Source text:
↓↓↓
# Help me please !!!



## axe_effect (Sep 2, 2007)

Hello friends
This is my first post and i am asking for ur help, i am student of b.sc (food science) last year...
Tommorow i have to submit an assigment on C.... in last sem we have to read C too but dont know anything about it....
I need your HELP .... To make my assingment coz u all are genius here and its a cup of tea for u all to make it... 

I have to make some programs on c which are as follow....
kindly help me in making my assingnment.... I will be greatful



> List of programs:
> 
> write      a program to find whether the given alphabet is vowel or consonant.
> write      a program to fing whether the given no. is odd or even.
> ...


please please please help me


----------



## Pathik (Sep 2, 2007)

dude the programs u have listed above are veryyy easy...
try doing them urself..


----------



## axe_effect (Sep 2, 2007)

Thanks pathik 
I know its for u guys but for me its like to climb on mount everest...
we just read 1 week C and our faculty wants these programs from us
friend its my sincere request if possible please post them....
↑↑↑
Data section:
↓↓↓
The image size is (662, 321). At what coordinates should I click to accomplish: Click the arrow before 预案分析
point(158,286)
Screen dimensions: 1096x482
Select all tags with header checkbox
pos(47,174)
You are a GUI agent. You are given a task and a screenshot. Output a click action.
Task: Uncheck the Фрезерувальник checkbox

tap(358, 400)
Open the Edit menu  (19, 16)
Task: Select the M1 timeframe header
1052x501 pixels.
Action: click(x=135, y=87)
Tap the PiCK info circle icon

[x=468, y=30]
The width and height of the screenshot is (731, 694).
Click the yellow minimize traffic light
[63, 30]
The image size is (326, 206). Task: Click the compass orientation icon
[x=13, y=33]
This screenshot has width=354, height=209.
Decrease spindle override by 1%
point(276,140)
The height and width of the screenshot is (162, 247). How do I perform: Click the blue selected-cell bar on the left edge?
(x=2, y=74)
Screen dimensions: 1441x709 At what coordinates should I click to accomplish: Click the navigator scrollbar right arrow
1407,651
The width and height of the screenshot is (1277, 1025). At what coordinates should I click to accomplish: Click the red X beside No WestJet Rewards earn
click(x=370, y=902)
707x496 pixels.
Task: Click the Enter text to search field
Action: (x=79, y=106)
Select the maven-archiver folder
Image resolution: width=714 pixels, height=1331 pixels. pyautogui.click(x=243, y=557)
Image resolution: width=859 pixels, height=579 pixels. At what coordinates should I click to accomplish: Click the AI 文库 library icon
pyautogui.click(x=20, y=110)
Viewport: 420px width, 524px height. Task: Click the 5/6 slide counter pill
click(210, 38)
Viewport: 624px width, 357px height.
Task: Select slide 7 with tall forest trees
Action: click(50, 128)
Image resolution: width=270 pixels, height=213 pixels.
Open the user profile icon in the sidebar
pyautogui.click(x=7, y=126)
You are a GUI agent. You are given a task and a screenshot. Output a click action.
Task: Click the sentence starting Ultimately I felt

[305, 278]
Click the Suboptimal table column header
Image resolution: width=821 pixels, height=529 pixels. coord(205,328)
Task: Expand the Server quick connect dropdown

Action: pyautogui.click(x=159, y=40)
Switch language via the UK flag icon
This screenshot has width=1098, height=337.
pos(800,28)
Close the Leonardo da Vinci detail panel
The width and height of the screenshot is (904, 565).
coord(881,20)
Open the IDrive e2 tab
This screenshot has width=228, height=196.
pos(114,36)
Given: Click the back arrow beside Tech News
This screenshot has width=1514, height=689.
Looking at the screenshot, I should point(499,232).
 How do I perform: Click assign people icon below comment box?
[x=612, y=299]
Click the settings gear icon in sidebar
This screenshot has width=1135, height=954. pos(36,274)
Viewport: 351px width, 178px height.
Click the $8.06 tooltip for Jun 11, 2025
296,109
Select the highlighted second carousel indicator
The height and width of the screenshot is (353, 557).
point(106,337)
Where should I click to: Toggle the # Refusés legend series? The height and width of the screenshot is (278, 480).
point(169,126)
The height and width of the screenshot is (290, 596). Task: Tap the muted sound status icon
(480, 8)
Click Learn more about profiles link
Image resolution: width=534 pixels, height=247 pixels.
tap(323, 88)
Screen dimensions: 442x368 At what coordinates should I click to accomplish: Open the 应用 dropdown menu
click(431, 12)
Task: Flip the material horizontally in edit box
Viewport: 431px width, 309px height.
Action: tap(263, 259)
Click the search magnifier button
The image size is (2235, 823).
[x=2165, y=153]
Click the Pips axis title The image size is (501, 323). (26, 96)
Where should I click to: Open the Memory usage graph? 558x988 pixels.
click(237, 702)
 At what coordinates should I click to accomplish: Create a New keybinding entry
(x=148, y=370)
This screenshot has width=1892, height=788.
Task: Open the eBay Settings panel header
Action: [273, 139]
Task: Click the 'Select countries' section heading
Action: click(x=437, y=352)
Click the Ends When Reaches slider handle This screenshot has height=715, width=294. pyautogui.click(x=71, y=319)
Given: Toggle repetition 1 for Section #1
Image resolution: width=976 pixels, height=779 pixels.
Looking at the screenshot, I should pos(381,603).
↑↑↑
Given request:
Reproduce word for word the passage of the C homework thread above, starting at "Hello friends" and ending at "are as follow....".

Complete output:
Hello friends
This is my first post and i am asking for ur help, i am student of b.sc (food science) last year...
Tommorow i have to submit an assigment on C.... in last sem we have to read C too but dont know anything about it....
I need your HELP .... To make my assingment coz u all are genius here and its a cup of tea for u all to make it... 

I have to make some programs on c which are as follow....